The Wall Street Journal takes a look at hurricane threats to cities along the seacoasts. It’s an odd article because the author, Greg Ip, does not discuss the central role that governments play in encouraging people to live in hurricane-prone areas.


Ip does mention the “levee effect” of misguided development taking place in low-lying areas because people feel safer behind large sea walls. In the United States, federal spending by the Army Corps of Engineers has encouraged people to live in unsafe coastal areas, as I discuss in this essay. After Hurricane Betsy struck New Orleans in 1965, for example, the Corps extended levees to additional low-lying areas around the city, thus encouraging further development and exacerbating damage in subsequent storms.


Ip does not discuss federal and state flood and wind insurance subsidies, which also encourage people to live in harm’s way. I discuss federal flood insurance subsidies in this essay, and a new essay in Cato’s Regulation examines state wind insurance subsidies.


I note,

rather than reducing the nation’s flooding problems, the National Flood Insurance Program (NFIP) has likely made flood damage worse by encouraging more development in hazardous areas. Since 1970, the estimated number of Americans living in coastal areas designated as Special Flood Hazard Areas by FEMA has increased from 10 million to more than 16 million. Subsidized flood insurance has backfired by helping to draw more people and development into flood zones.

And the Regulation article notes, “Insurance, if priced accurately, provides an important service of signaling to people the risk cost of living near water. [But] subsidized insurance rates destroy the information value of full-risk premiums, thus suppressing the true cost of living in severe weather zones and creating an excessive incentive to populate attractive but dangerous locations.” The federal government subsidizes flood insurance, and the article notes that Florida subsidizes wind insurance. Partly as a result of these subsidies, the coastal population of Florida has soared in recent decades.


An interesting fact about flood and wind insurance subsidies is that they are welfare for the well-to-do.
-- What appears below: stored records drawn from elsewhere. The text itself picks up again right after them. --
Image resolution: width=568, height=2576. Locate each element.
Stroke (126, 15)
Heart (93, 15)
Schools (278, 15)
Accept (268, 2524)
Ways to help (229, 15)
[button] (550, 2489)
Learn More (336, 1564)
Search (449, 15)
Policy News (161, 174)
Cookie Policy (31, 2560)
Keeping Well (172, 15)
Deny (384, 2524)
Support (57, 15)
Politicians often talk about helping the poor, but many of their policies disproportionally benefit the well-off.


A 2010 study, for example, looked at flood insurance claims data over a 10-year period and concluded, “the benefits of the NFIP appear to accrue largely to wealthy households concentrated in a few highly-exposed states.”


Similarly, the Regulation article examines Florida wind insurance data and finds that the benefits “accrue disproportionately to affluent households and the magnitude of this regressive redistribution is substantial.”